The Mexican Peso's downtrend continued Friday, with the emerging market currency depreciating by 0.48% as market participants were still nervous about the judiciary reform. Presumptive President Claudia Sheinbaum reiterated Thursday that the reform is a go, emphasizing that judges should be elected, agreeing with President Andres Manuel Lopez Obrador's proposal. Therefore, the Peso continues to weaken, and the USD/MXN trades at 18.44.
Mexico’s presumptive President Claudia Sheinbaum reassured investors that they shouldn’t be concerned about the reforms. She said, “Mexico’s economy is healthy, strong, and [there is] nothing to worry about.”
Meanwhile, Bank of Mexico (Banxico) Governor Victoria Rodriguez Ceja said on Wednesday that the central bank is attentive to volatility in the Mexican currency exchange rate and could act to restore “order” in markets.
Across the border, the latest Federal Reserve (Fed) decision to keep rates unchanged and projection of just one interest rate cut in 2024 cushioned the Greenback and boosted the USD/MXN to 14-month highs.
A survey by the University of Michigan (UoM) showed that consumer sentiment amongst Americans deteriorated further, blamed on inflation and incomers. Joanne Hsu, the Director of the Consumers Survey, said that “Assessments of personal finances dipped, due to modestly rising concerns over high prices as well as weakening incomes. Overall consumers perceive few changes in the economy from May.”
The USD/MXN pair is upwardly biased despite retreating below 18.50. Although momentum is tilted in the seller's favor, according to the Relative Strength Index (RSI), they need to push the USD/MXN exchange rate below the April 19 high of 18.15 if they would like to keep the exotic pair trading within the 18.00-18.15 range.

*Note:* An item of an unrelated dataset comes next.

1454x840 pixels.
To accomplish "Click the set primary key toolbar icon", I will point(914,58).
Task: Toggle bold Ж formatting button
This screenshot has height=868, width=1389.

On the buyer's side, if USD/MXN breaches 18.50, the next resistance level would be the year-to-date high of 18.99, followed by March 20, 2023, high of 19.23. A breach of the latter will sponsor an uptick to 19.50, ahead of the psychological 20.00 mark.
The Mexican Peso (MXN) is the most traded currency among its Latin American peers. Its value is broadly determined by the performance of the Mexican economy, the country’s central bank’s policy, the amount of foreign investment in the country and even the levels of remittances sent by Mexicans who live abroad, particularly in the United States. Geopolitical trends can also move MXN: for example, the process of nearshoring – or the decision by some firms to relocate manufacturing capacity and supply chains closer to their home countries – is also seen as a catalyst for the Mexican currency as the country is considered a key manufacturing hub in the American continent. Another catalyst for MXN is Oil prices as Mexico is a key exporter of the commodity.
The main objective of Mexico’s central bank, also known as Banxico, is to maintain inflation at low and stable levels (at or close to its target of 3%, the midpoint in a tolerance band of between 2% and 4%). To this end, the bank sets an appropriate level of interest rates. When inflation is too high, Banxico will attempt to tame it by raising interest rates, making it more expensive for households and businesses to borrow money, thus cooling demand and the overall economy. Higher interest rates are generally positive for the Mexican Peso (MXN) as they lead to higher yields, making the country a more attractive place for investors. On the contrary, lower interest rates tend to weaken MXN.
Macroeconomic data releases are key to assess the state of the economy and can have an impact on the Mexican Peso (MXN) valuation. A strong Mexican economy, based on high economic growth, low unemployment and high confidence is good for MXN. Not only does it attract more foreign investment but it may encourage the Bank of Mexico (Banxico) to increase interest rates, particularly if this strength comes together with elevated inflation. However, if economic data is weak, MXN is likely to depreciate.
As an emerging-market currency, the Mexican Peso (MXN) tends to strive during risk-on periods, or when investors perceive that broader market risks are low and thus are eager to engage with investments that carry a higher risk. Conversely, MXN tends to weaken at times of market turbulence or economic uncertainty as investors tend to sell higher-risk assets and flee to the more-stable safe havens.